Copy the records that follow word for word, starting at the line that contains "Tap the mesh aerator screen on the spout" and ending at the line that contains "click(x=486, y=411)", with both of those lines included.

### Material
---

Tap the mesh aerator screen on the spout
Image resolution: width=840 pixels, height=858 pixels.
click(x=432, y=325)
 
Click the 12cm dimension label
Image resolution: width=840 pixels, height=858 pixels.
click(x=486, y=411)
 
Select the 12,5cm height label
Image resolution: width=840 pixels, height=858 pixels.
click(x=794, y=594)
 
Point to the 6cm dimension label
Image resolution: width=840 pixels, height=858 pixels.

---

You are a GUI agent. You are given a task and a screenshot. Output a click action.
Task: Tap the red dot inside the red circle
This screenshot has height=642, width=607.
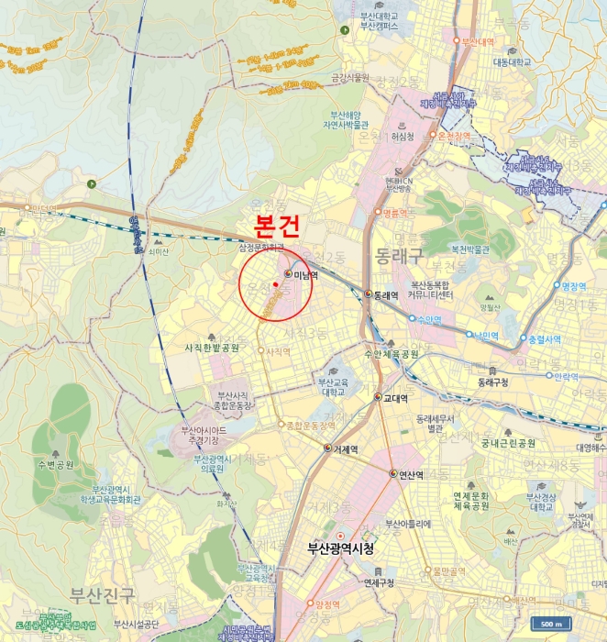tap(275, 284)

---

### Answer to the problem
Tap the mesh aerator screen on the spout
Image resolution: width=840 pixels, height=858 pixels.
click(x=432, y=325)
 
Click the 12cm dimension label
Image resolution: width=840 pixels, height=858 pixels.
click(x=486, y=411)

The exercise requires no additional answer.